Et de poursuivre, avec la même véhémence: "Si vous renoncez à cette coopération, qui sauvera l’ISS d’une désorbitation incontrôlée, avec un risque de chute sur les États-Unis ou l’Europe? Il est aussi possible que la structure de 500 tonnes s’écrase en Inde ou en Chine. Voulez-vous faire peser cette menace sur eux? L’ISS ne survole pas la Russie, donc tous les risques sont pour vous."
Ces menaces semblent heureusement plus être de l'ordre de la provocation que d'une véritable volonté de remettre en question la coopération russo-américaine. Car dans la foulée, le chef de l'agence spatiale russe s'est empressé de partager les messages plus pacifiques du directeur de l'Agence spatiale européenne (ESA), Josef Aschbacher.
Une interdépendance technique à bord
"En ce qui concerne le maintien des programmes internationaux, on essaie toujours de garder un équilibre apolitique, mais là c'est extrêmement compliqué", reconnaît tout de même auprès BFMTV.com une source bien informée au sein d'une agence spatiale, qui a souhaité rester anonyme en raison des tensions politiques actuelles.
Selon cet expert de la coopération spatiale internationale, on est actuellement sur une ligne de crête diplomatique, et "toutes les coopérations en cours" sont en train d'être réévaluées: "L'enjeu est de savoir comment sortir de cette impasse le mieux possible."
D'un côté, il est "évidemment très compliqué pour l'Europe et les États-Unis de poursuivre la coopération avec les Russes dans un tel contexte". De l'autre, "les projets spatiaux sont un moyen de maintenir un certain lien par le biais de coopérations scientifiques pacifiques".
Mais "pour l'instant, l'ISS est relativement épargnée" par le conflit, selon cette même source, qui décrit la Station comme "un espace protégé". "Toutes les parties se sont engagées à garantir le maintien des opérations liées à la Station et la sécurité des astronautes, et les opérations sont en cours."
"Ce qui protège la station pour l'instant, c'est l'interdépendance des équipes et des équipements sur place", appuie cet expert au sein d'une agence spatiale de renommée mondiale. "Techniquement, on est très interdépendants. Ce sont des coopérations qui sont en fait extrêmement imbriquées".

> [INFORMATIONS FOURNIES]:
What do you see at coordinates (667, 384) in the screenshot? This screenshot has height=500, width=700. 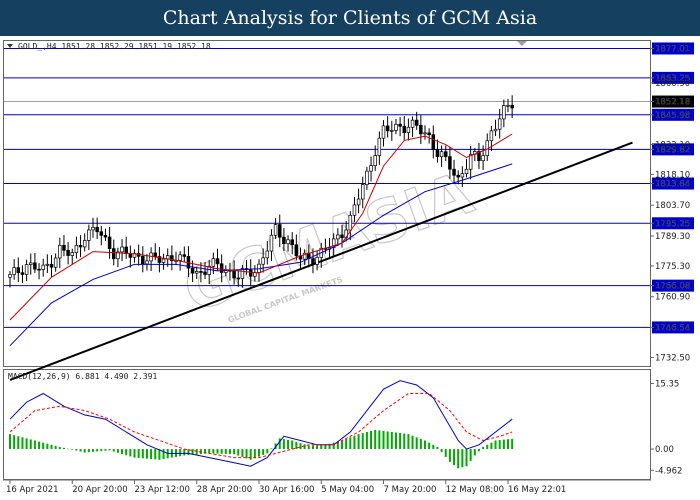 I see `macd-tick-label: 15.35` at bounding box center [667, 384].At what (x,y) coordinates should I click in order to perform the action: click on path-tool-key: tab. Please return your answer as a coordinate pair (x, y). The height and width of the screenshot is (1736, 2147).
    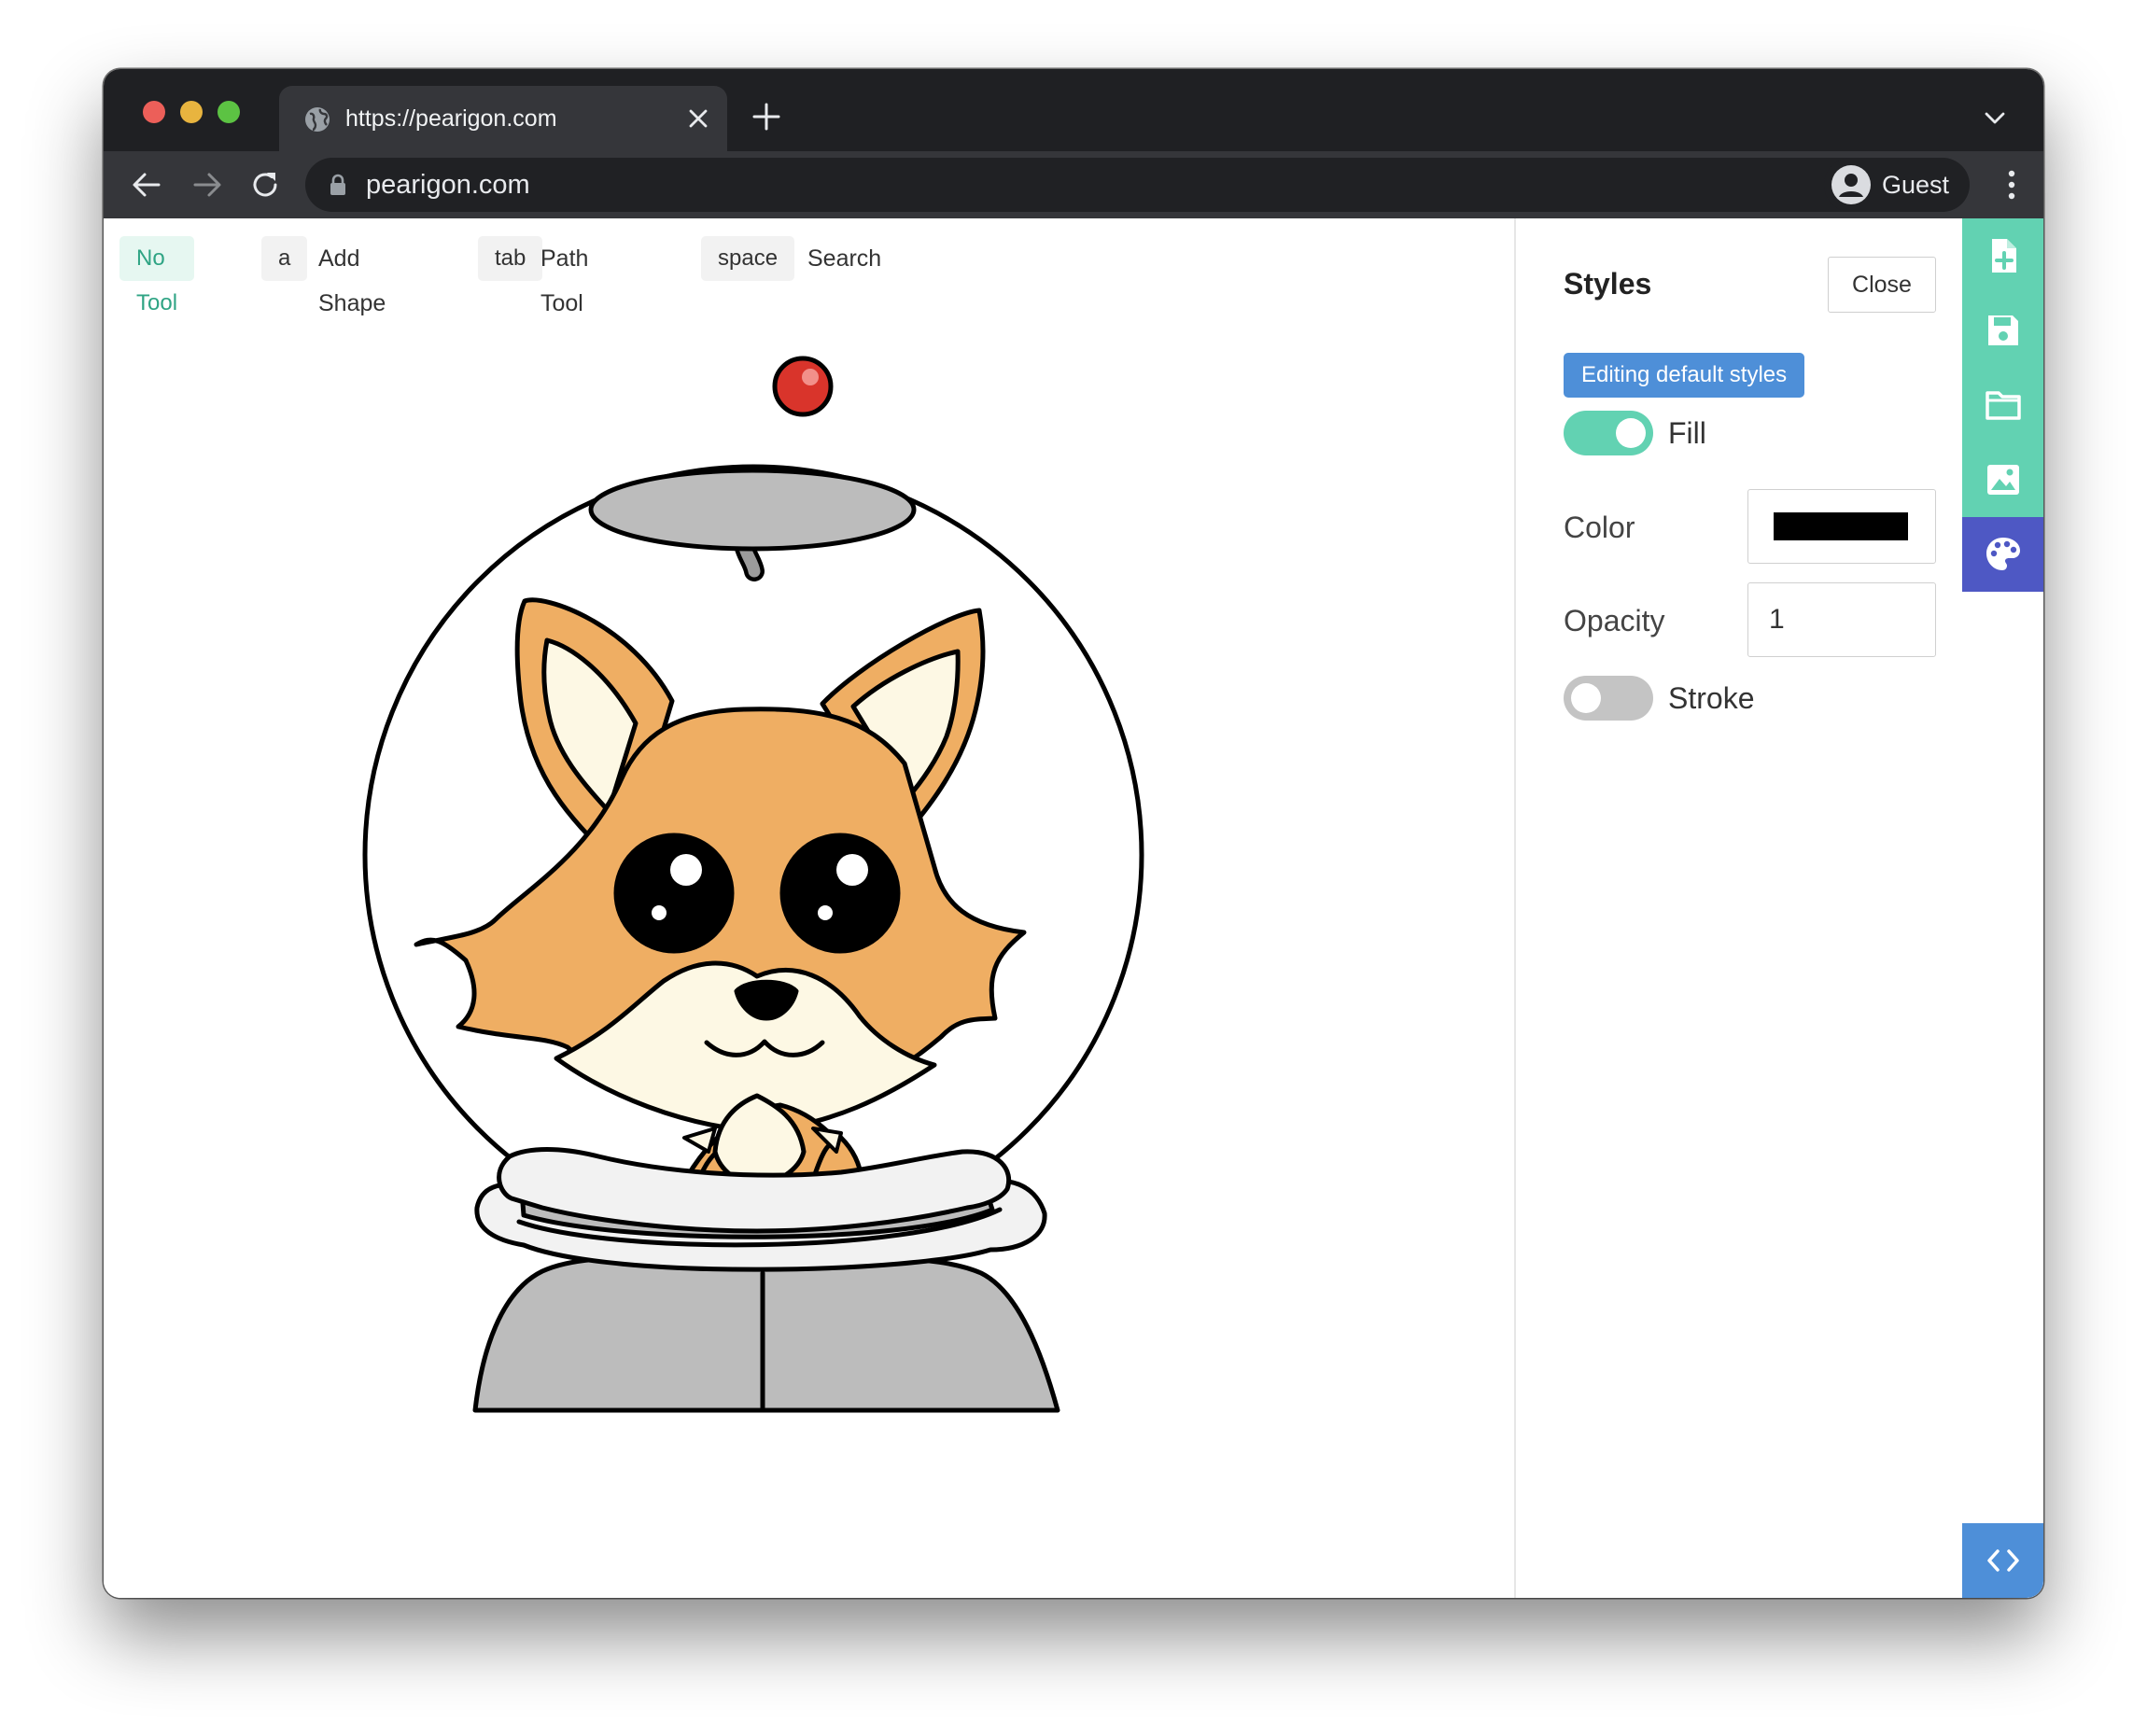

> [CONSIGNES]:
- 1) Dans le texte sur la coopération autour de l'ISS, qu'est-ce qui protège la station pour l'instant, selon l'expert cité ?
- 2) Reprenez le texte sur la coopération autour de l'ISS à partir de sa dernière phrase et rédigez-en la suite.
La liste n'est pas nécessaire pour ce travail.

> [LISTE DES RÉPONSES]:
- 1) L'interdépendance des équipes et des équipements sur place.

- 2)
Dans une série de tweets, le journaliste spécialisé Pete Harding rappelle que la Station spatiale internationale est divisée en deux modules: l'un occupé par les équipes russes, et l'autres par les Américains, Européens, Canadiens et Japonais.
Or "les propulseurs" qui permettent de contrôler l'altitude de l'ISS se situent côté russe, les rendant autonomes. "Cela avait été prévu initialement, de façon à ce qu'ils soient autonomes en cas de nouvelle guerre froide", explique aussi notre expert en aérospatial. "Cependant, le fait est que ce n'est plus tout à fait vrai aujourd'hui car les équipements russes sont vieillissants... Ils dépendent désormais beaucoup du système américain, notamment pour l'alimentation en oxygène."
Dans l'espace, chacun "met de l'eau dans son vin"
Bien qu'en huit clos dans l'espace, les sept astronautes ne sont pas complètement coupés du monde. Ils ont accès à internet, sont tenus au courant de la situation politique, et sont en contact permanent avec les équipes de leur agence spatiale sur Terre.
Malgré cela, le spécialiste nous confie ne pas avoir "trop d'inquiétude" sur l'ambiance entre les astronautes au sein de la Station. "Leur situation ne doit pas être très confortable", reconnaît volontiers cette source, qui se dit persuadée que chacun des membres de l'équipage "met de l'eau dans son vin afin de faire en sorte que ça se passe bien à bord".
Un avis partagé par Jean-François Clervoy, ancien astronaute ayant effectué trois vols spatiaux entre 1994 et 1999, interrogé par BFMTV.com. Pour lui, les astronautes envoyés sur l'ISS sont "des professionnels qui savent garder la tête froide en toutes circonstances. Ils sont entraînés à la coopération même en temps de crise".
"Ce sont des gens qui se connaissent, qui se sont entraînés ensemble, qui sont occupés à leurs activités, à savoir des activités pacifiques pour le bénéfice de l'humanité", poursuit-il. "Les Européens, par exemple, s'entraînent en Russie, ils parlent russe, sont entraînés à travailler avec des Russes. Tout est vraiment très lié".
"D'abord, ils sont pleinement à leur travail", soutient également notre source au sein d'une agence spatiale, "et reçoivent un training politique et géopolitique pour être mis en état de sécurité en cas de crise de ce genre. Donc je ne pense pas qu'ils se lancent dans des discussions enflammées à ce sujet à bord de la Station, ça ne serait d'ailleurs pas souhaitable."
Les astronautes sont, par ailleurs, tenus à une certaine neutralité politique par le code de conduite des astronautes à bord de la Station, édicté dans les années 2000, car "ni les astronautes ni l'ISS ne doivent être des outils de propagande". "Les astronautes sont tenus de ne pas faire de déclaration politique publique, tout particulièrement en mission", indique à BFMTV.com cet expert de la coopération spatiale, qui rappelle que des exceptions ont pu exister par le passé.
"Lors de la crise en Crimée en 2014, les astronautes russes à bord de la station avaient fait une vidéo dans laquelle ils supportaient ce qui se passait en Crimée, et cela avait donné lieu à un retour de bâton, il leur avait été rappelé que ce n'était pas conforme au code de conduite".
Quid des programmes spatiaux après 2024?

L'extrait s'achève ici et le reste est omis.